Barry Crago, deputy county attorney for Johnson County, said the ongoing battle with Vanguard Natural Resources “illustrates that perfectly.”
For years, Vanguard had been paying its taxes in full and on time. Then in 2018, it decided it was going to try to get back some of the taxes that it had already paid. The oil and gas firm sued Campbell, Sublette, Park, Natrona, Johnson, Carbon and Sweetwater counties for $5.2 million in paid taxes.
Wyoming’s language when it comes to liens is long and complex, while the lien statutes in Texas and Montana are simple, short and straightforward, said Campbell County Administrative Director Carol Seeger said.
“Our attempts at adding verbiage (to the statute) has made it questionable about the superiority of our liens,” she said, adding that it is this question of superiority that has become an issue in recent years.
Of the money the county is working to collect, 73% goes to the state to be redistributed to school districts.
Campbell County School District Superintendent Alex Ayers said energy industry bankruptcies and unpaid taxes have affected school districts around the state.
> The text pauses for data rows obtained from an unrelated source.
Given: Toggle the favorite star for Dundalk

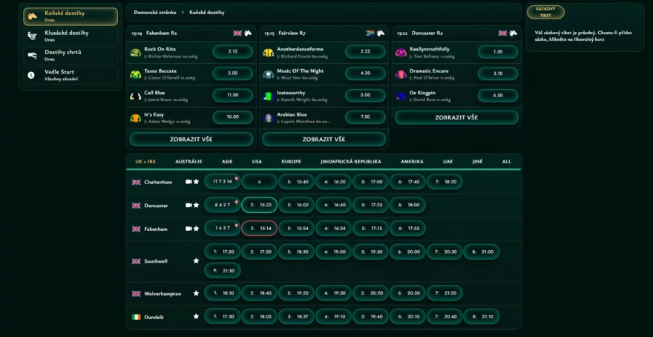Looking at the screenshot, I should click(x=197, y=316).
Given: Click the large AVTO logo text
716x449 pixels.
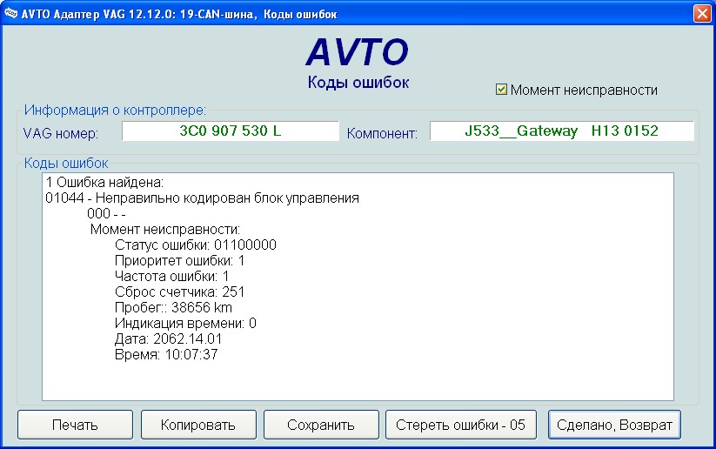Looking at the screenshot, I should [358, 53].
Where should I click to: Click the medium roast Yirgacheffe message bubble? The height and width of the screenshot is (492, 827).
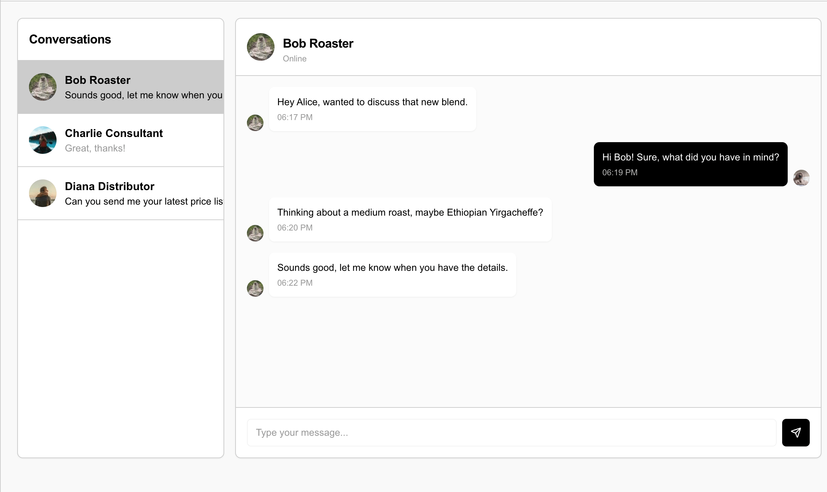[410, 219]
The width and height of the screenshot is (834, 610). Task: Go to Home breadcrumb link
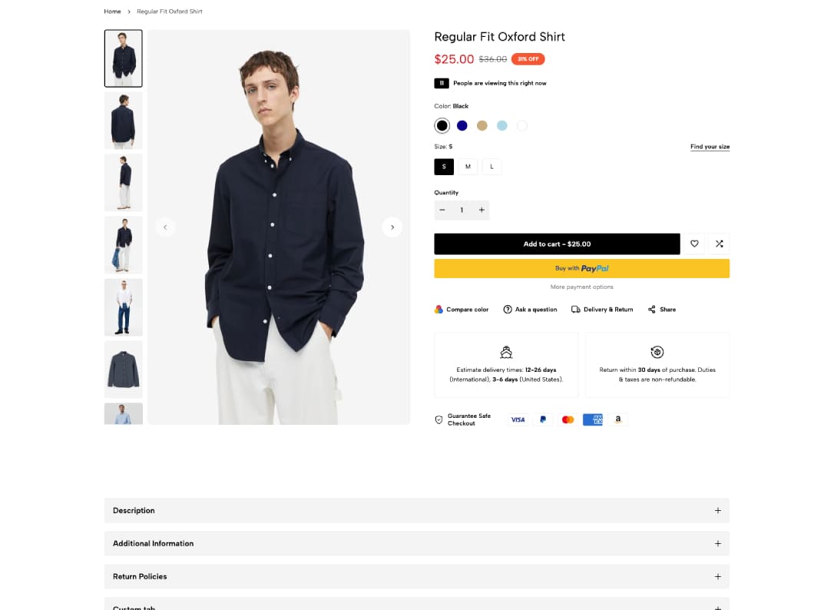[x=113, y=12]
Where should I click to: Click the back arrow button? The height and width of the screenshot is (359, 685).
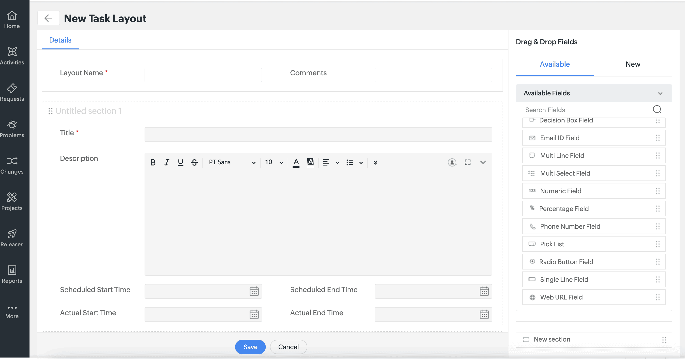pyautogui.click(x=48, y=18)
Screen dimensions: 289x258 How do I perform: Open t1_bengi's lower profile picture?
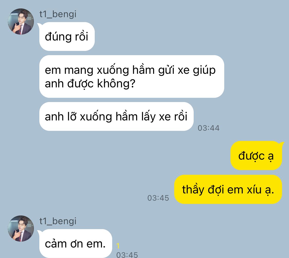[21, 229]
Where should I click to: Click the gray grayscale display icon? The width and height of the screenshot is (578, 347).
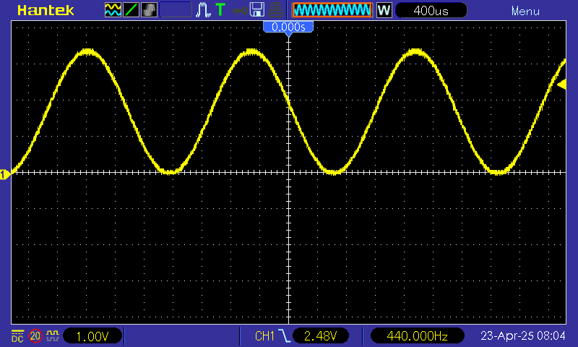coord(149,10)
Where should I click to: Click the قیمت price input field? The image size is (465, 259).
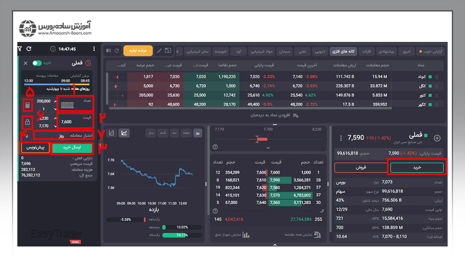(75, 122)
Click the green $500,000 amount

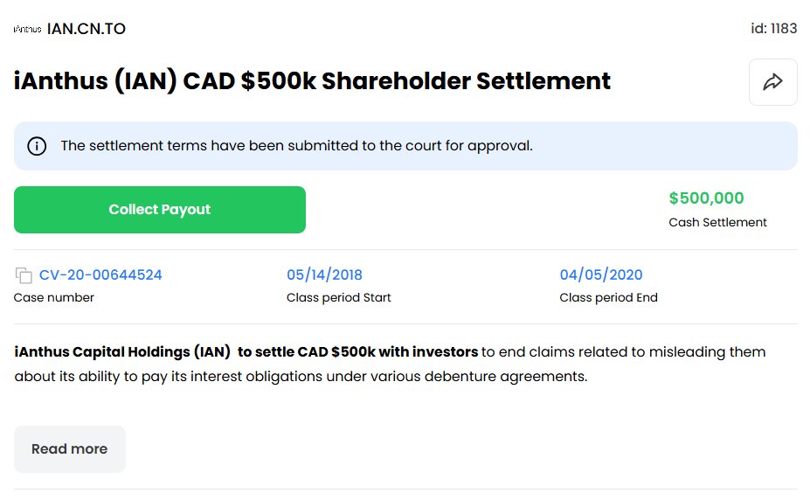point(706,198)
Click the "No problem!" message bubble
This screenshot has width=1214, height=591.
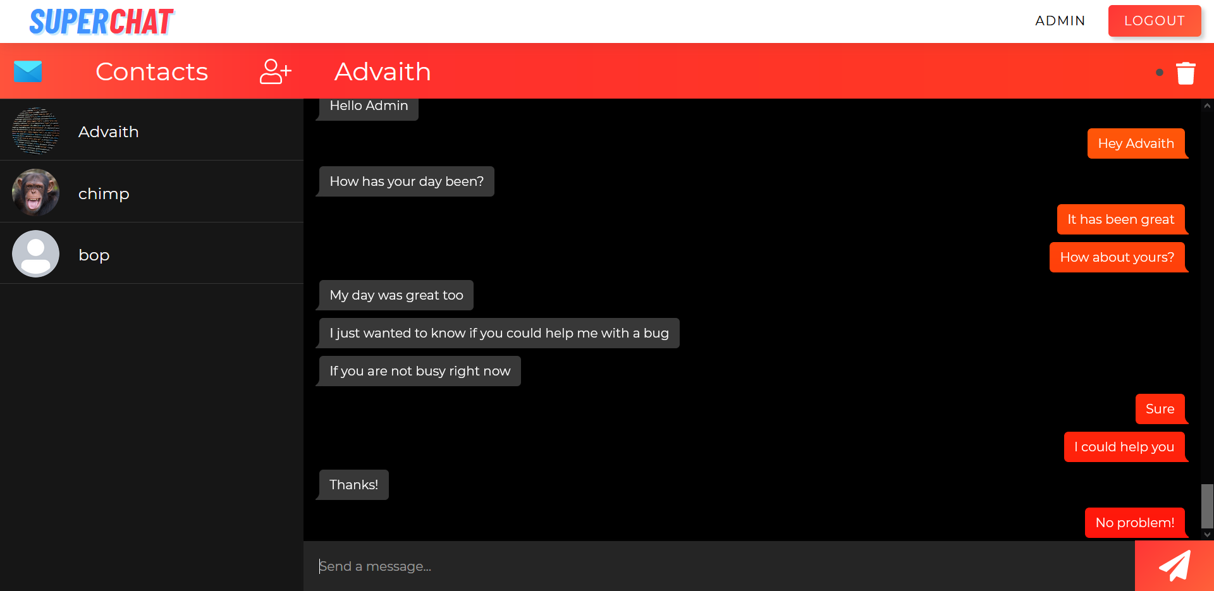point(1134,523)
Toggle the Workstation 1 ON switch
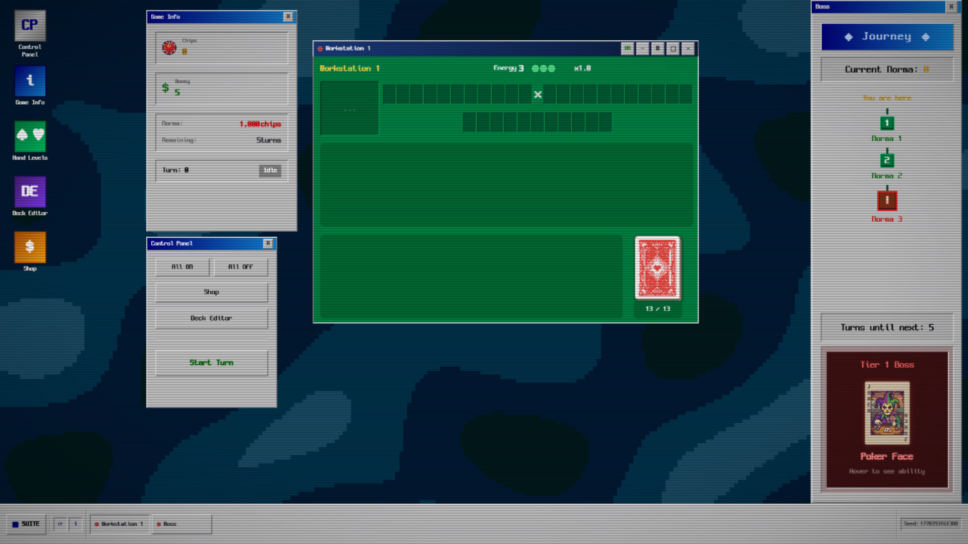 click(627, 49)
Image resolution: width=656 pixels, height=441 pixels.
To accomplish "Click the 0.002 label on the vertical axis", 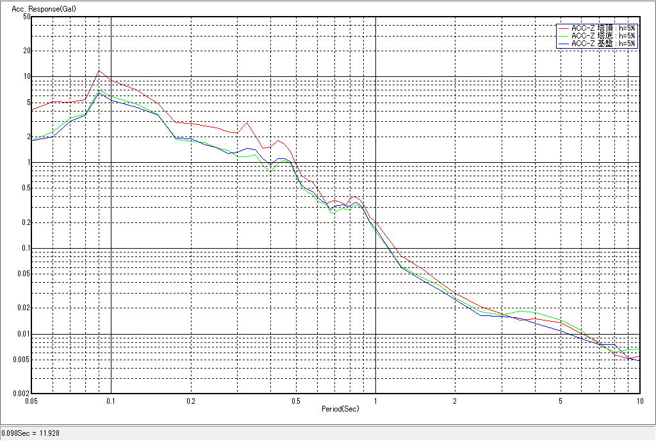I will (22, 393).
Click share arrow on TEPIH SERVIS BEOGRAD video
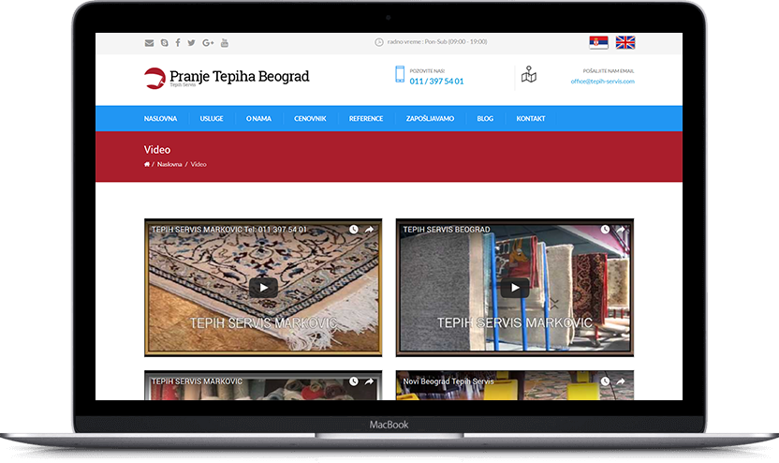Image resolution: width=779 pixels, height=463 pixels. coord(621,230)
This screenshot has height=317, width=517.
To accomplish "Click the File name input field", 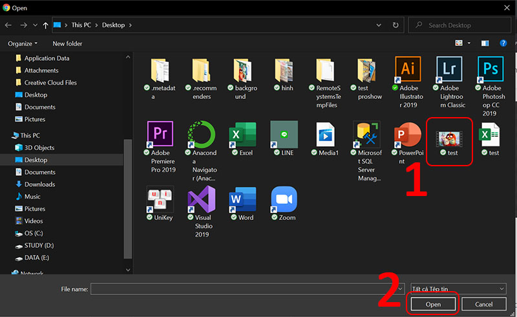I will tap(248, 289).
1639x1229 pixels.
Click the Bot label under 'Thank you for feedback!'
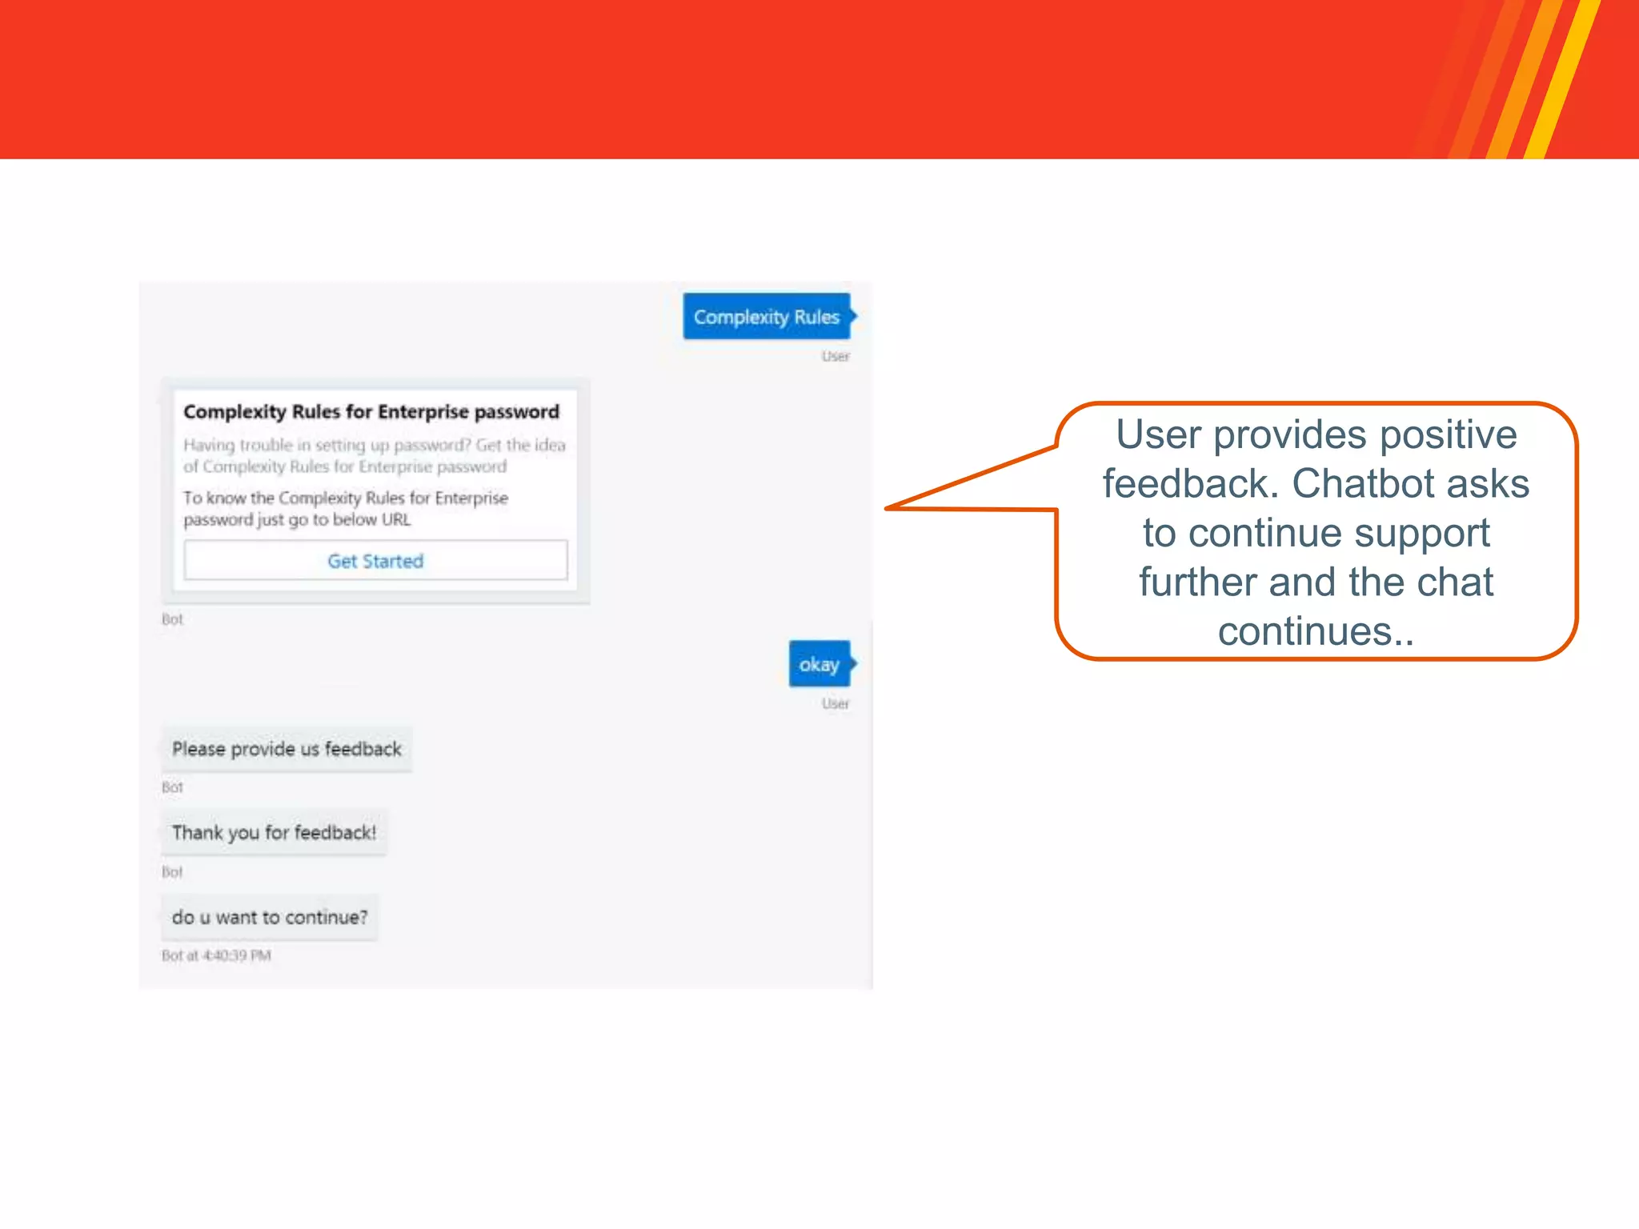click(x=172, y=871)
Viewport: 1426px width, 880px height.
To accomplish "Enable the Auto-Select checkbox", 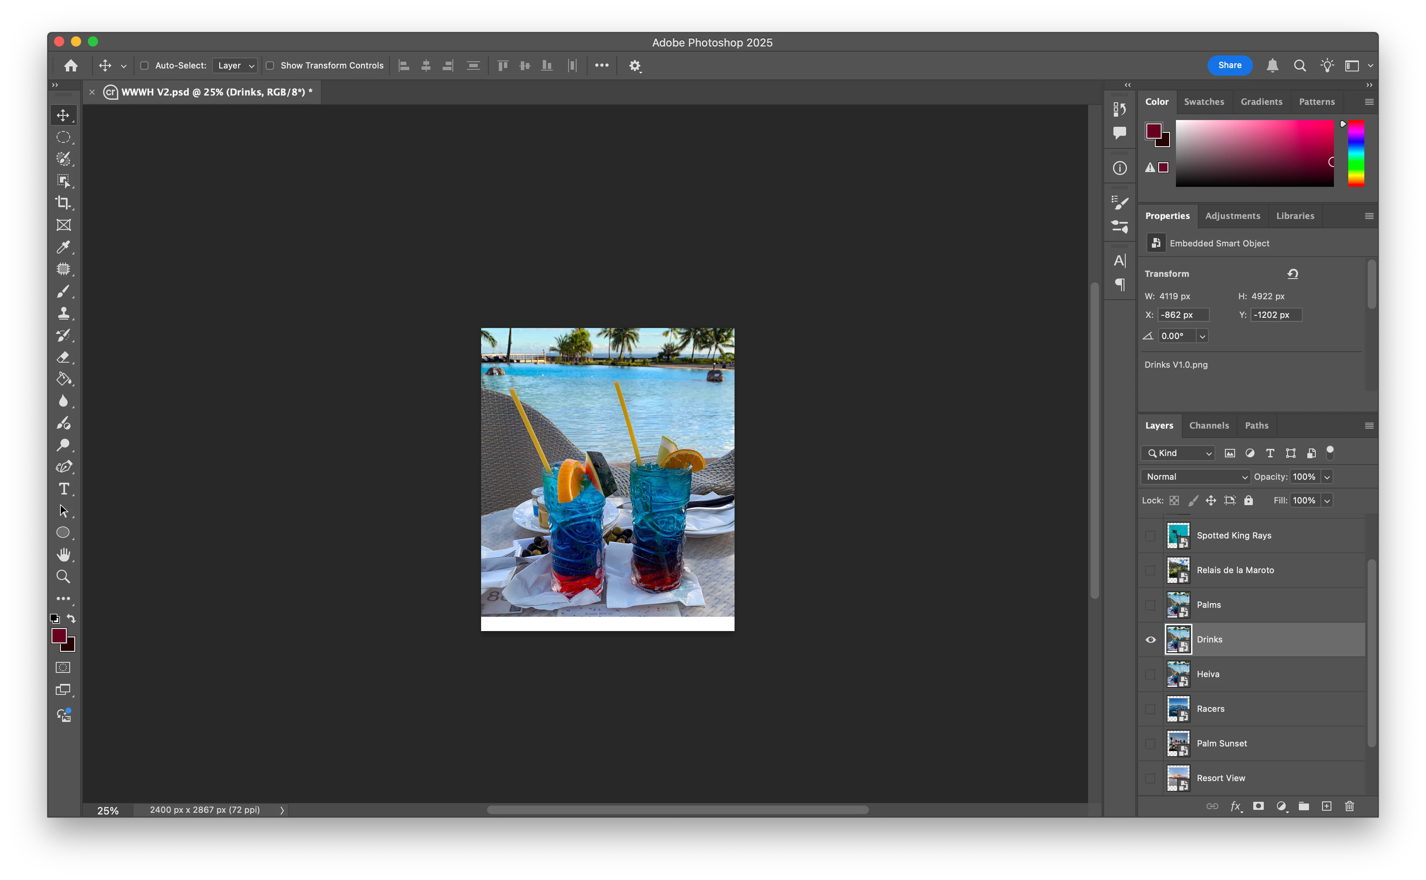I will point(144,66).
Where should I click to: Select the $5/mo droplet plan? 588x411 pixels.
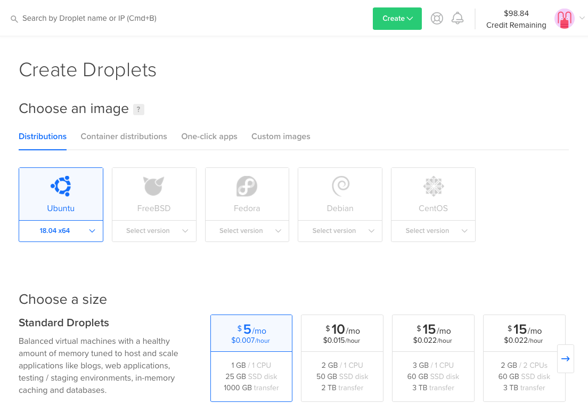click(x=251, y=358)
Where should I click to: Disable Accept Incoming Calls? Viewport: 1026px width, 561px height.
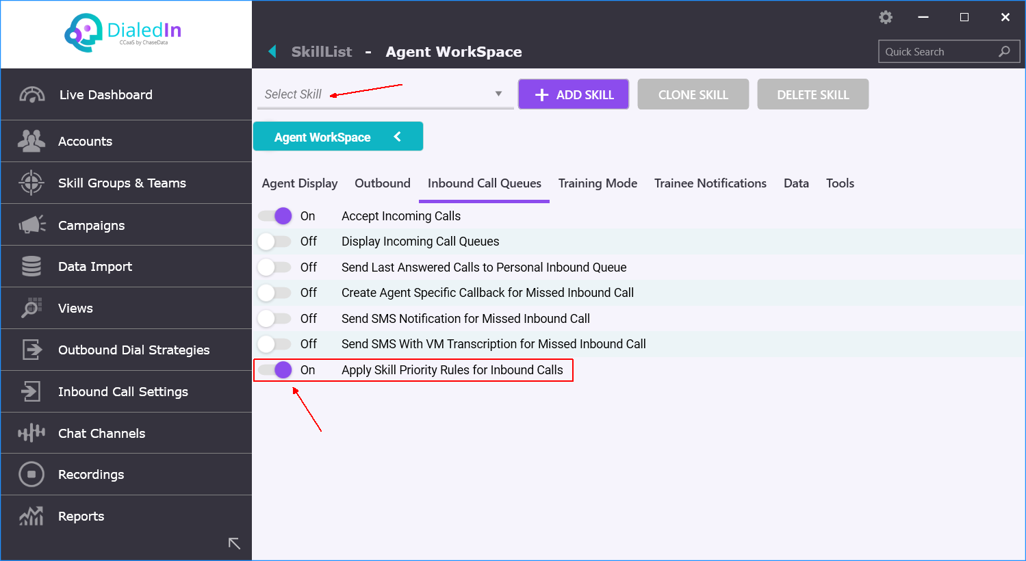[274, 216]
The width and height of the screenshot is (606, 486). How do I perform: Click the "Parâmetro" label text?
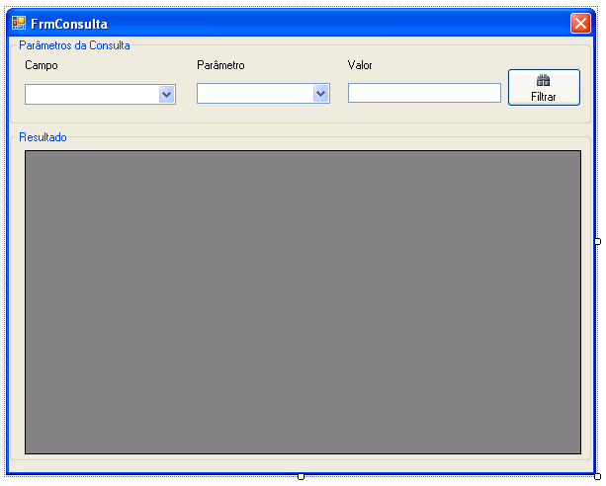220,65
His district will have to take out a $10 million to $15 million loan next spring in order to pay for expenses. It hasn’t had to do that for several years, Ayers said.
It’s not a problem unique to Campbell County. In Johnson County, government officials are dealing with bankruptcies in the oil and gas industry, as well as companies that keep operating without paying their taxes, said Johnson County Commission Chairman Bill Novotny.
In 2015, Anadarko sold its assets in Johnson County. Carbon Creek and Powder River Midstream now operate those wells. Those two companies paid their 2015 taxes under protest. They have not paid their 2016, 2017 or 2018 taxes in full.
“If they declare bankruptcy tomorrow, none of those funds would be recoverable,” Novotny said, adding there isn’t much he or the county can do about it.
“They continue to operate in my county, using county roads and other services while not contributing to the tax base that sustains those services,” Novotny said.
Crago suggested another change to the statute’s language. For any lien related to mineral production starting Jan. 1, 2021, the county lien is perpetual against all people excluding the United States and the state of Wyoming and attaches and is perfected immediately upon production of the mineral subject to all prior existing liens.
The last part of that sentence, “subject to all prior existing liens,” needs to be changed, Crago said. With that language in there, counties “have no leverage.”
If another creditor already has a lien on a company’s property, there’s nothing left for counties to put a lien on.
“All the liens in the world don’t do us any good if there’s nothing to go get,” Crago said.
Liens are an “after-the-fact” solution, Crago said, adding that the Legislature needs to come up with something that will help counties before the fact.
“We have no leverage,” he said. “Literally zero.”